Ginny McCarthy, an assistant professor in the Department of Surgery at the University of Colorado, described REACH as an extension of the hospital-based work, providing holistic treatment in a single location and building trust between healthcare providers and communities of color that have historically experienced racial biases in medical care.
Caught in the Crossfire, created in 1994 and run by Youth Alive in Oakland, is considered the nation’s first hospital-linked violence intervention program and has inspired many others.
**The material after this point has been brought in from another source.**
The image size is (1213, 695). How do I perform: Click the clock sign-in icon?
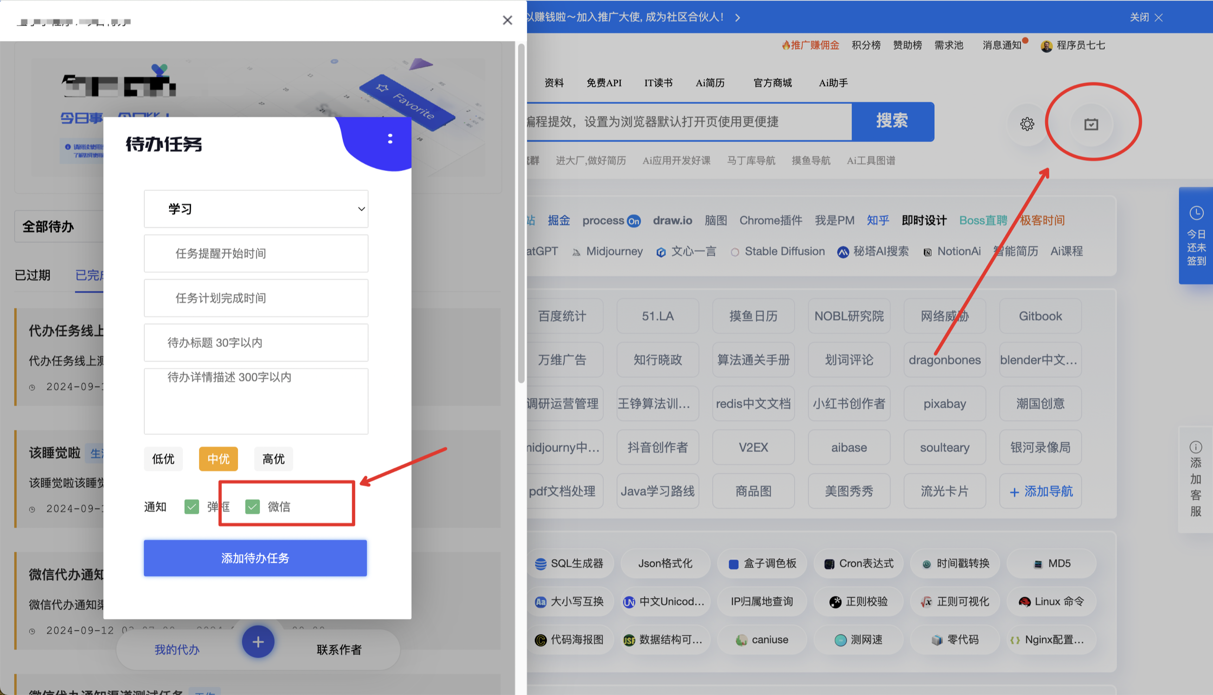[x=1196, y=213]
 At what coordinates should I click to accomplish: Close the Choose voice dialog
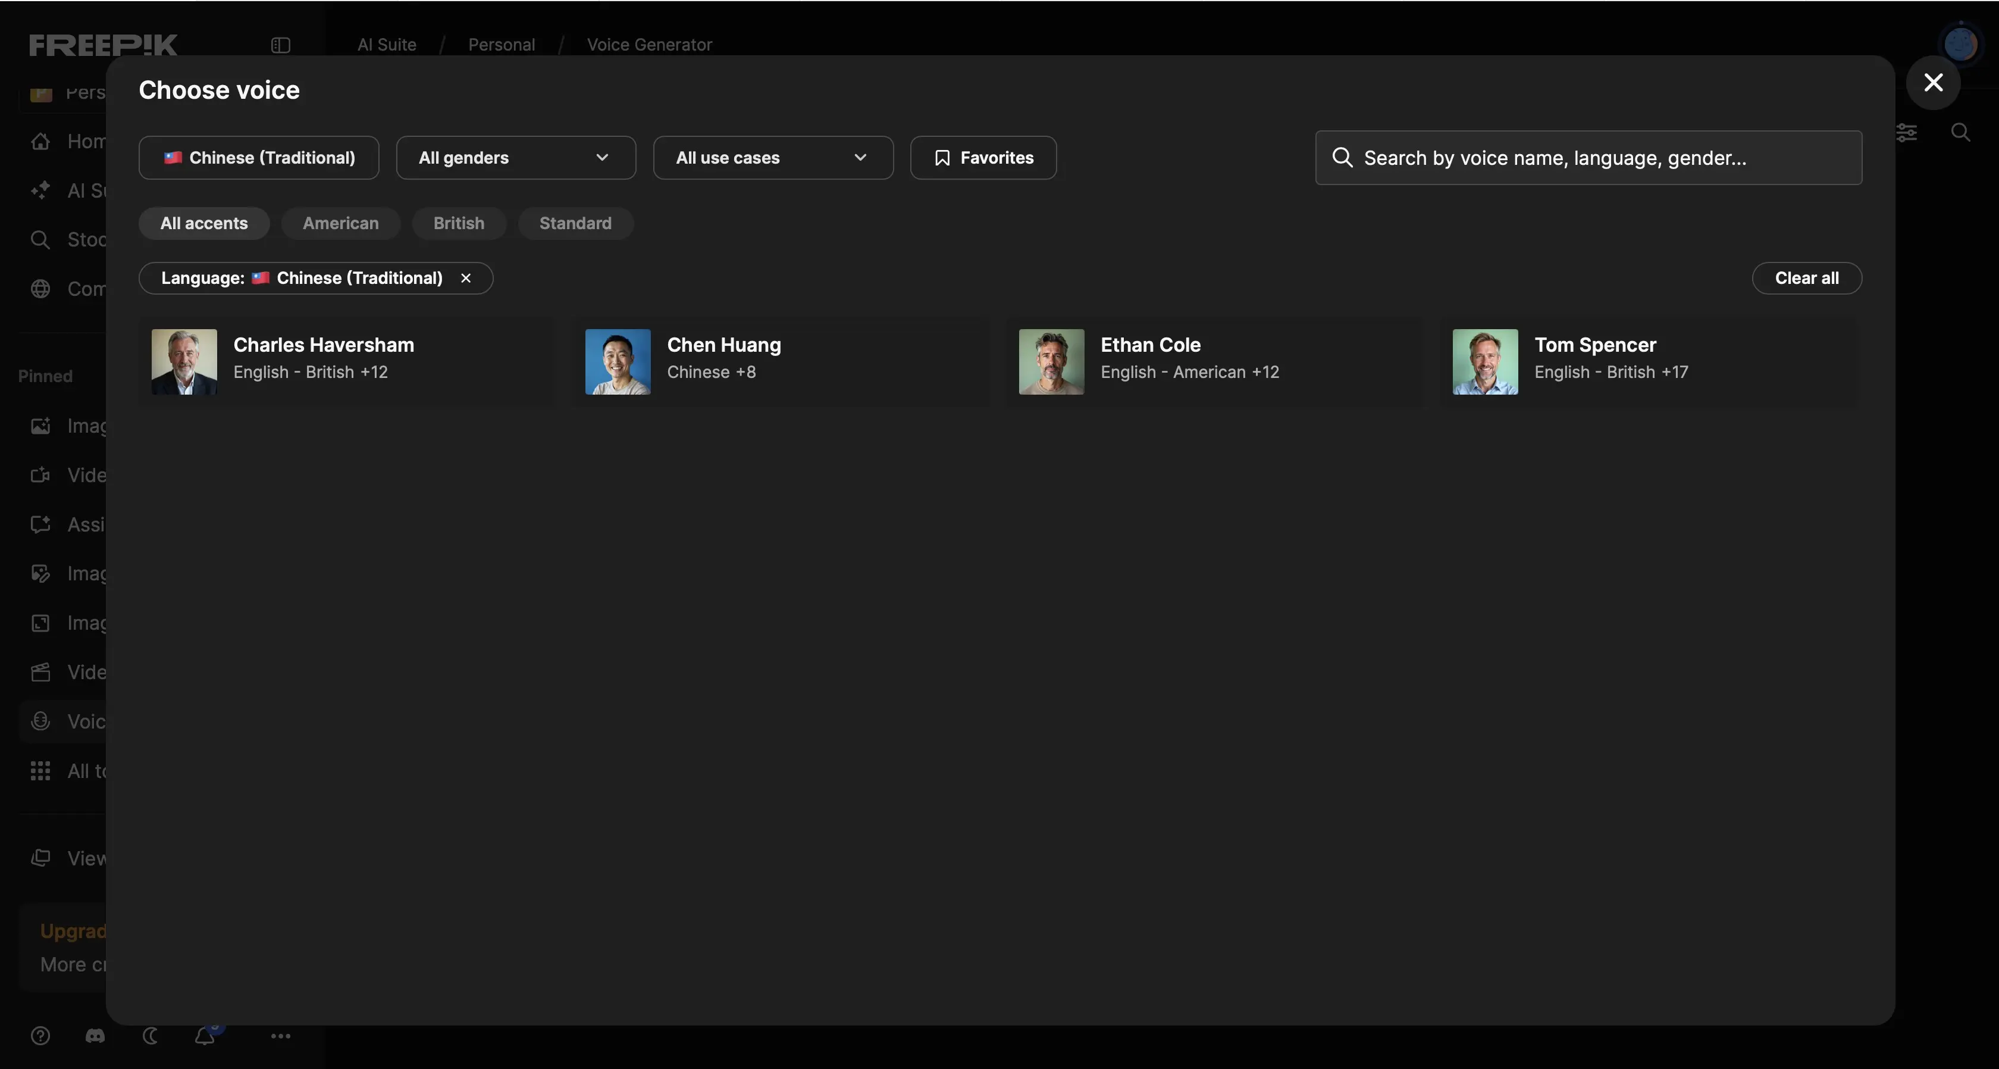[1933, 82]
The Health Alliance for Violence Intervention, a national network initiated by Youth ALIVE to advance public health solutions to gun violence, counted 74 hospital-linked violence intervention programs among its membership as of January.
The alliance’s executive director, Fatimah Loren Dreier, likened medicine’s role in addressing gun violence to that of preventing an infectious disease, such as cholera. “That disease spreads if you don’t have good sanitation in places where people aggregate,” she said.
Dreier, who also serves as executive director of the Kaiser Permanente Center for Gun Violence Research and Education, said medicine identifies and tracks patterns that lead to the spread of a disease or, in this case, the spread of violence.
“That is what healthcare can do really well to shift society. When we deploy this, we get better outcomes for everybody,” Dreier said.
The alliance, of which AIM is a member, offers technical assistance and training for hospital-linked violence intervention programs and has successfully petitioned to make their services eligible for traditional insurance reimbursement.
In 2021, President Joe Biden issued an executive action that allowed states to use Medicaid for violence prevention. Several states, including California, New York, and Colorado, have passed legislation establishing a Medicaid benefit for hospital-linked violence intervention programs.
Last summer, then-U.S. Surgeon General Vivek Murthy declared gun violence a public health crisis, and the 2022 Bipartisan Safer Communities Act earmarked $1.4 billion in funding for a wide array of violence-prevention programs through next year.
However, in early February, Mr. Trump issued an executive order instructing the U.S. attorney general to conduct a 30-day review of a number of Biden’s policies on gun violence. The White House Office of Gun Violence Prevention now appears to be defunct, and recent moves to freeze federal grants have created uncertainty among the gun-violence prevention programs that receive federal funding.
AIM receives 30% of its funding from its operating agreement with Denver’s Office of Community Violence Solutions, according to Li. The rest is from grants, including Victims of Crime Act funding, through the Department of Justice. As of mid-February, Mr. Trump’s executive orders had not affected AIM’s current funding.
Some who work with the hospital-linked violence prevention programs in Colorado are hoping a new voter-approved firearms and ammunition excise tax in the state, expected to generate about $39 million annually and support victim services, could be a new source of funding. However, the tax’s revenues aren’t expected to fully flow until 2026, and it’s not clear how that money will be allocated.
Catherine Velopulos, a trauma surgeon and public health researcher who is the AIM medical director at the University of Colorado hospital in Aurora, said any interruption in federal funding, even for a few months, would be “very difficult for us.” But Velopulos said she was reassured by the bipartisan support for the kind of work AIM does.
“People want to oversimplify the problem and just say, ‘If we get rid of guns, it’s all going to stop,’ or ‘It doesn’t matter what we do, because they’re going to get guns, anyway,'” she said. “What we really have to address is why people feel so scared that they have to arm themselves.”